The AFL-CIO has a long relationship with civil rights struggles. One of the major points of contention between the AFL and the CIO, particularly in the era immediately after the CIO split off, was the CIO's willingness to include black workers (excluded by the AFL in its focus on craft unionism). Later, black workers would also criticize the CIO for abandoning their interests, particularly after the merger with the AFL.

In 1961, Martin Luther King Jr. gave a speech titled "If the Negro Wins, Labor Wins" to the organization's convention in Bal Harbour, Florida. King hoped for a coalition between civil rights and labor that would improve the situation for the entire working class by ending racial discrimination. However, King also criticized the AFL-CIO for its tolerance of unions that excluded black workers. "I would be lacking in honesty," he told the delegates of the 1965 Illinois AFL-CIO Convention during his keynote address, "if I did not point out that the labor movement of thirty years ago did more in that period for civil rights than labor is doing today...Our combined strength is potentially enormous, but we have not used a fraction of it for our own good or the needs of society as a whole." King and the AFL-CIO diverged further in 1967, when King announced his opposition to the Vietnam War, which the AFL-CIO strongly supported. The AFL-CIO endorsed the Civil Rights Act of 1964.

====Police violence====

In the 21st century, the AFL-CIO has been criticized by campaigners against police violence for its affiliation with the International Union of Police Associations (IUPA). On May 31, 2020, the AFL-CIO offices in Washington, DC, were set on fire during the George Floyd protests taking place in the city. In response, AFL-CIO president Richard Trumka condemned both the murder of George Floyd and the destruction of the offices, but did not address demands to end the organization's affiliation with the IUPA.

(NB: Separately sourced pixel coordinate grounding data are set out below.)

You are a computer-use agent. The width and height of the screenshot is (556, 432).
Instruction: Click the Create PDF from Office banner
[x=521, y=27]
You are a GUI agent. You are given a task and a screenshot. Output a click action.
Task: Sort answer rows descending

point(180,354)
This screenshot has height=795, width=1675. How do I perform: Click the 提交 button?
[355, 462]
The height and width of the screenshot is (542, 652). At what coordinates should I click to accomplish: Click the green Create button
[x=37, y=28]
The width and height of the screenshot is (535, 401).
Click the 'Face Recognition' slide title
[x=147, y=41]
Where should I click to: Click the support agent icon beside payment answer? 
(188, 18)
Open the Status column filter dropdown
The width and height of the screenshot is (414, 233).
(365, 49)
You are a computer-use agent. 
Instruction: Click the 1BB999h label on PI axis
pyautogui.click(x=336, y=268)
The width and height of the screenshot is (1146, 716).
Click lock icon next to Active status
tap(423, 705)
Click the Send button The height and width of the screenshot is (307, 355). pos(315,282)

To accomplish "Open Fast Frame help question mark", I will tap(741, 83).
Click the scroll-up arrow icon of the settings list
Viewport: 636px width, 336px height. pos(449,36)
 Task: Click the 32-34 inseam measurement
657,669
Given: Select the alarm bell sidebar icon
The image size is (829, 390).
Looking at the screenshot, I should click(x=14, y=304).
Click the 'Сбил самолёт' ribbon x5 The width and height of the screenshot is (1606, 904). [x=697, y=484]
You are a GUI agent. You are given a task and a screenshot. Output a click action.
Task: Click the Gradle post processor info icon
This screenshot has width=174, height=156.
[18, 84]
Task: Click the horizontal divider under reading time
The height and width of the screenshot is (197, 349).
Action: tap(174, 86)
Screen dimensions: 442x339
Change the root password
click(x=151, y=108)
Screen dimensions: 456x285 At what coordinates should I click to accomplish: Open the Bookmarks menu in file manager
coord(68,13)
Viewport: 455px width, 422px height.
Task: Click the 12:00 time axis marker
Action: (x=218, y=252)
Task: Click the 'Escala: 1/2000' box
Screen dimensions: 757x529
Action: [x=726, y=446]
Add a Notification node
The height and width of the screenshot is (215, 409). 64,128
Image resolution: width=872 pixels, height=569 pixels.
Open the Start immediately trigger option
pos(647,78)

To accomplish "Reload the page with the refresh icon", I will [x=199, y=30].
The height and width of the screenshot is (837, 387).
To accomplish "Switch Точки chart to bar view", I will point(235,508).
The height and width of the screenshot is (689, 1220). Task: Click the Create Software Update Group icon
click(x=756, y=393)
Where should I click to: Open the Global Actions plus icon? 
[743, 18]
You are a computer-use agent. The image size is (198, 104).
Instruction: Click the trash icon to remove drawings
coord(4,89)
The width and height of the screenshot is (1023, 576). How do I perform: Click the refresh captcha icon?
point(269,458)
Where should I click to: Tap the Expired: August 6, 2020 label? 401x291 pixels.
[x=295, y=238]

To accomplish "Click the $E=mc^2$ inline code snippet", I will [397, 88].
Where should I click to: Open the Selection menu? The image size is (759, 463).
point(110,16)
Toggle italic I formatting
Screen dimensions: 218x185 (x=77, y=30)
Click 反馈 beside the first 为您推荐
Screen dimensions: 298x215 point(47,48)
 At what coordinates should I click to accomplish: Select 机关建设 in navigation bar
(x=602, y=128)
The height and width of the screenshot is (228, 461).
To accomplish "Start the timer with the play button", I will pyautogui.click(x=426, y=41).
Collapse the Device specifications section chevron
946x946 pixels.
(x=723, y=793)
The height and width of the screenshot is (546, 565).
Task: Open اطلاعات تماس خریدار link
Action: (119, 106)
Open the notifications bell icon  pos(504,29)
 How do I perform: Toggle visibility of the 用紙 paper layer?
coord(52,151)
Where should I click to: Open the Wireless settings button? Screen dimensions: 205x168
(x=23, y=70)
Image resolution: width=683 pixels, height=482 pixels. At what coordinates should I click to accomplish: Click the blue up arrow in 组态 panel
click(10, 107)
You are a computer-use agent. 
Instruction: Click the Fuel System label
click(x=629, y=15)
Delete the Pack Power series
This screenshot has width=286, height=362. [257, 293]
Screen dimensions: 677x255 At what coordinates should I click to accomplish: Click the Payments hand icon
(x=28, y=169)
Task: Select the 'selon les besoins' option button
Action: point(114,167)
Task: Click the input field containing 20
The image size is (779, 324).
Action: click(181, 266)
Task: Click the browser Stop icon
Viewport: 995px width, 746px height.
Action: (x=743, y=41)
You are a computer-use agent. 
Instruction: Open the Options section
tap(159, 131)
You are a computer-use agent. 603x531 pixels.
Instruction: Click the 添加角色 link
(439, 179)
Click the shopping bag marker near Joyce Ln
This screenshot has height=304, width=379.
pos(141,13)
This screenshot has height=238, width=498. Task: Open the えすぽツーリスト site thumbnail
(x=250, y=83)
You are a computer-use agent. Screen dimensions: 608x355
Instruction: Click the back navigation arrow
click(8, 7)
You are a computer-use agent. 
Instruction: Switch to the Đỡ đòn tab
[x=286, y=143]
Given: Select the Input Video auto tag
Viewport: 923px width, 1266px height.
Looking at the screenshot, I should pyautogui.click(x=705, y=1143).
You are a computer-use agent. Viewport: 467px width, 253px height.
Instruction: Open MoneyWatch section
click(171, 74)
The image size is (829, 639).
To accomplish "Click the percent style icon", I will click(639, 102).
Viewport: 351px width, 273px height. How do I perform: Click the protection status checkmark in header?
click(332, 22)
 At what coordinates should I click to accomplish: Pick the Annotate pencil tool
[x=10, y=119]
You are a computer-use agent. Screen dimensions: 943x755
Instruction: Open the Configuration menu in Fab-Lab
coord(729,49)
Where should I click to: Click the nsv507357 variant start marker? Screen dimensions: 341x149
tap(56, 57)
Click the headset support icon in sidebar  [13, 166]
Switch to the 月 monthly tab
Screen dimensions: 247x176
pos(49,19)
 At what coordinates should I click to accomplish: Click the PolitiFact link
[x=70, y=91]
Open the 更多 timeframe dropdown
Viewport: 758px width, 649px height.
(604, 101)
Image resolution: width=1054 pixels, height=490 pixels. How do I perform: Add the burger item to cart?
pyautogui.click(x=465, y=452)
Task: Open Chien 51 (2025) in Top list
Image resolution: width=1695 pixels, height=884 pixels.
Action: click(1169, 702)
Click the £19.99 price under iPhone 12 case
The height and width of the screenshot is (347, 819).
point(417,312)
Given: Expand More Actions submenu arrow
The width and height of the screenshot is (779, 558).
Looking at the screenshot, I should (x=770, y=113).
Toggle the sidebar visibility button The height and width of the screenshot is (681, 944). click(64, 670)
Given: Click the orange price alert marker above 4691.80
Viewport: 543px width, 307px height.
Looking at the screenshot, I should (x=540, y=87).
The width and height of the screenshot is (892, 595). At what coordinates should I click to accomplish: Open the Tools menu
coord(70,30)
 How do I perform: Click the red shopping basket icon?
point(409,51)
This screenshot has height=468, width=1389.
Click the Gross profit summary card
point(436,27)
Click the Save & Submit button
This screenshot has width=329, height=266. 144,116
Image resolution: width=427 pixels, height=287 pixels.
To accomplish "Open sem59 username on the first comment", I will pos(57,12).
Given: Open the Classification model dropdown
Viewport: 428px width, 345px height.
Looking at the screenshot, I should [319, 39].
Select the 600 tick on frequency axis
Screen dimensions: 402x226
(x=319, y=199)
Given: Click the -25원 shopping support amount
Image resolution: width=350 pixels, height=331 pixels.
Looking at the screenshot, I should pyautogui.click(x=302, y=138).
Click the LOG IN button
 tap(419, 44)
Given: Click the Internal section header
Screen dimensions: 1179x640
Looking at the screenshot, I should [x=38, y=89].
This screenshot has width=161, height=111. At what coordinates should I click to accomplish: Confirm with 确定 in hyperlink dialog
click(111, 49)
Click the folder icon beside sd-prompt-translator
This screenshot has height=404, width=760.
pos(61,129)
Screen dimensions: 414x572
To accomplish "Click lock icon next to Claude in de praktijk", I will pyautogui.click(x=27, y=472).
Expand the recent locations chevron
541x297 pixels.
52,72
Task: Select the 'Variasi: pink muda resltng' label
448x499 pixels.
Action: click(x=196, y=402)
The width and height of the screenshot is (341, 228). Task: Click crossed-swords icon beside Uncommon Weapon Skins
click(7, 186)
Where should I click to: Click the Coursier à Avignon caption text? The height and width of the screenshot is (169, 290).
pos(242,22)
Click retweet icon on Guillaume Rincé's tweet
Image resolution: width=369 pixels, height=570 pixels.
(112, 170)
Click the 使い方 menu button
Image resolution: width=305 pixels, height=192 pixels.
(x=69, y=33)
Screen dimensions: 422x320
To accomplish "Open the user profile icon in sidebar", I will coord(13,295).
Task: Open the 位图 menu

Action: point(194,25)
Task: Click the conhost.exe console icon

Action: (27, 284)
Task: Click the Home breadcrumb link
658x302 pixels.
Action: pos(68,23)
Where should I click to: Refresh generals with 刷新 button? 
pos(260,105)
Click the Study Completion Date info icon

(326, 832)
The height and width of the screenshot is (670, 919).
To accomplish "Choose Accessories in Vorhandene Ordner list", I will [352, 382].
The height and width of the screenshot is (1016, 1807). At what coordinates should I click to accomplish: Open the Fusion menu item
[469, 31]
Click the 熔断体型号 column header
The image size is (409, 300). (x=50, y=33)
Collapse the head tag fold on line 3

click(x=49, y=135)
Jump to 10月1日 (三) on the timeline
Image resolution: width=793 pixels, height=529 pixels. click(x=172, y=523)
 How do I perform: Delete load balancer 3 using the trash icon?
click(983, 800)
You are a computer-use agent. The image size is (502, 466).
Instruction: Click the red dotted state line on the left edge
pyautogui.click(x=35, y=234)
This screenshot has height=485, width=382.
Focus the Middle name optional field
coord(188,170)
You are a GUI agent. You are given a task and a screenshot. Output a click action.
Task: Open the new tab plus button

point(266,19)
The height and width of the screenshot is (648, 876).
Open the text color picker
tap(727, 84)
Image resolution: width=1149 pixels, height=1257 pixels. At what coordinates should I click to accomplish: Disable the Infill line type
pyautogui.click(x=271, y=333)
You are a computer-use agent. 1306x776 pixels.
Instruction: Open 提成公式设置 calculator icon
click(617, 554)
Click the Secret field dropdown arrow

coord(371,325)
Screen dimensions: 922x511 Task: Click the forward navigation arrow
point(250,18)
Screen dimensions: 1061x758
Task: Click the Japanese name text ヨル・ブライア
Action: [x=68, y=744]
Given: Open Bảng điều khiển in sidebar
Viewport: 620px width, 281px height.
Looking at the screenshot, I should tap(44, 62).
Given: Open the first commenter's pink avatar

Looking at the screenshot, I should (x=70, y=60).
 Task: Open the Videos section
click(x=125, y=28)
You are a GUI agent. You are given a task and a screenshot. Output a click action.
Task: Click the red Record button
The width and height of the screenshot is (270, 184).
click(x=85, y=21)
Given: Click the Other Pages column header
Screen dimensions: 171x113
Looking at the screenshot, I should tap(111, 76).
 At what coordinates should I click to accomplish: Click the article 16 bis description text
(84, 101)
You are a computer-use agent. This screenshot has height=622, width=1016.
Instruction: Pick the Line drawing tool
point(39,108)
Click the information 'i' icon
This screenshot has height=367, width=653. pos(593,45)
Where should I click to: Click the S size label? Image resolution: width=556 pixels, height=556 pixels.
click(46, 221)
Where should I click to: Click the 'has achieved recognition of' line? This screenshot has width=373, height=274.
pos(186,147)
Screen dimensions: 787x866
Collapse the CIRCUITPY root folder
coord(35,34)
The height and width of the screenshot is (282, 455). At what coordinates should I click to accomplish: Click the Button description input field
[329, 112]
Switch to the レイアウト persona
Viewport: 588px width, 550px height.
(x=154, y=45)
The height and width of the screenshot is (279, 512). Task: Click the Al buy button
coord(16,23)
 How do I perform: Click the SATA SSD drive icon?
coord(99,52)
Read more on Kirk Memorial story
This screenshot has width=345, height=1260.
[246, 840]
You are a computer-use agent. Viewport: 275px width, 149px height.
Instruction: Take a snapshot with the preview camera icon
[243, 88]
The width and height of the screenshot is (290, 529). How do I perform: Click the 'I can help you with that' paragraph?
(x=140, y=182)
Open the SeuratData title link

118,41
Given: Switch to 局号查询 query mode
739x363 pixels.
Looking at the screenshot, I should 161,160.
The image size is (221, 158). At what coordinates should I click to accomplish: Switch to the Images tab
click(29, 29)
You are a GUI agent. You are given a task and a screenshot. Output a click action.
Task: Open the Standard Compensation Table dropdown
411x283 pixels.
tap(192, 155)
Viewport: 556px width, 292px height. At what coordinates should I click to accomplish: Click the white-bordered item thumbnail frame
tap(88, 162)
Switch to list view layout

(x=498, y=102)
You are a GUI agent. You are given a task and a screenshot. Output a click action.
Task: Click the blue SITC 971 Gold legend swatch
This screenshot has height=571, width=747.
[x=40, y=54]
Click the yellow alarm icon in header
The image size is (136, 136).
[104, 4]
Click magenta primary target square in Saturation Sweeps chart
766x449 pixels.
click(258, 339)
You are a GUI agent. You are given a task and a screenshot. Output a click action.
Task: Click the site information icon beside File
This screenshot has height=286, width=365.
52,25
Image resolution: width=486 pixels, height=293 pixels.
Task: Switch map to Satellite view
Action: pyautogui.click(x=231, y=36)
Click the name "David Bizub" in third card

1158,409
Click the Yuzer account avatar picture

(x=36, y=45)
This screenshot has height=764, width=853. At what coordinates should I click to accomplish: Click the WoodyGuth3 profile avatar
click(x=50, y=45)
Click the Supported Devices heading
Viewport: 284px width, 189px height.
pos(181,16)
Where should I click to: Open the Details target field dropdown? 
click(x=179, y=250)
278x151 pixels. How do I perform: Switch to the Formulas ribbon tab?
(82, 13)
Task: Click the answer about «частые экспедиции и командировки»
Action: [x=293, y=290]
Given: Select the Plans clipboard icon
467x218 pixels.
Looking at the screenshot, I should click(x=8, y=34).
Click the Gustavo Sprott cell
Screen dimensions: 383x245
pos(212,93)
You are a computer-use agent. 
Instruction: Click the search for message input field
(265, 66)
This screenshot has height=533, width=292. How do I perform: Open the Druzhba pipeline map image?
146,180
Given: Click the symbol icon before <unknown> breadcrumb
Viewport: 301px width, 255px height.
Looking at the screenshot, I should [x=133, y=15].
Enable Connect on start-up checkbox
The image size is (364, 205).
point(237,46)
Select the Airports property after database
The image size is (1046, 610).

===Triumph and disaster: the politics of the 1960s and 70s===
After the smashing electoral victory of President Lyndon B. Johnson in 1964, the heavily Democratic Congress passed a raft of liberal legislation. Labor union leaders claimed credit for the widest range of liberal laws since the New Deal era, including the Civil Rights Act of 1964; the Voting Rights Act of 1965; the War on Poverty; aid to cities and education; increased Social Security benefits; and Medicare for the elderly. The 1966 elections were an unexpected disaster, with defeats for many of the more liberal Democrats. According to Alan Draper, the AFL-CIO Committee on Political Action (COPE) was the main electioneering unit of the labor movement. It ignored the white backlash against civil rights. The COPE assumed falsely that union members were interested in issues of greatest salience to union leadership, but polls showed this was not true. The members were much more conservative. The younger ones were deeply concerned about taxes and crime, and the older ones had more conservative social views. Furthermore, a new issue—the War in Vietnam—was bitterly splitting the New Deal coalition into hawks (led by Johnson and Vice President Hubert Humphrey) and doves (led by Senators Eugene McCarthy and Robert Kennedy). The AFL-CIO continued to experience political defeats in the 1970s, particularly when it came to the Democratic nomination of George McGovern in 1972. The federation leaders were opposed to McGovern's stance on issues such as the Vietnam War. Although they attempted to stop the nomination at the Democratic National Convention of 1972, their attempts proved to be futile as they realized the chokehold they had on politics was giving way to a more diverse set of delegates. This marked a turning point in the political power they held as a federation in the U.S.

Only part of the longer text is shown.